Objective: Prior to the discovery of chloride channel Kb with a variant threonine change to serine at position 481 (CLCNKB-T481S) there were no variants or clinical disorders associated with gain-of-function defects in thick ascending limb of the kidney channels or transporters. CLCNKB-T481S is a novel gain-of-function variant that has been associated with essential hypertension. This finding has not been replicated until our current study. In this study, we re-examined CLCNKB-T481S using a large homogenous population from Ghana, and coupled genetic analyses with the functional characterization of this polymorphism using a mammalian expression system.
Methods: We genotyped CLCNKB-T481S in four ethnically defined control populations and a homogenous cohort of normotensive and hypertensive Ghanaians. Functional analysis was performed by whole-cell patch-clamp recording of tsA201 cells (a cell line derived from the human renal cell line, HEK-293) transiently transfected with ClC-Kb and barttin.
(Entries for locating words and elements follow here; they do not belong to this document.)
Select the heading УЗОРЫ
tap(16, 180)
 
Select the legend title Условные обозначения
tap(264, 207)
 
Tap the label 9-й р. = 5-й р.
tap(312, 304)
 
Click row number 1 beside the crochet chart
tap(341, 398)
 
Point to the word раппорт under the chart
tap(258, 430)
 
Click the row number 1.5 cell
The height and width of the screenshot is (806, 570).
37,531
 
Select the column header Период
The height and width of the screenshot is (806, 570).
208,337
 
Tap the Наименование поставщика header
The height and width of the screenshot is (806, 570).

Results: CLCNKB-T481S was found more commonly in the African and Caucasian-Americans when compared with the Asian and Hispanic American populations, having minor allele frequencies of 0.20, 0.15, 0.06 and 0.01 respectively. Additionally, CLCNKB-T481S was significantly associated with hypertension in Ghanaian males. In stratified logistic regression analysis with Ghanaian males, we observed a significant odds ratio of 3.29 (1.17-9.20 95% confidence interval, P=0.024) in the recessive model (TT versus AT&TT). Unlike previous results obtained in Xenopus oocytes, coexpression of CLCNKB-T481S with the obligatory accessory subunit barttin in tsA201 cells did not generate larger currents than coexpression of the wild-type allele.
Conclusions: We conclude that CLCNKB-T481S is associated with essential hypertension in males within the Ghanaian population; however, further studies are needed to understand its sex and ethnic segregation as well as to identify cellular factors that account for the divergent functional expression of ClC-Kb-T481S plus barttin in Xenopus oocytes and mammalian cells.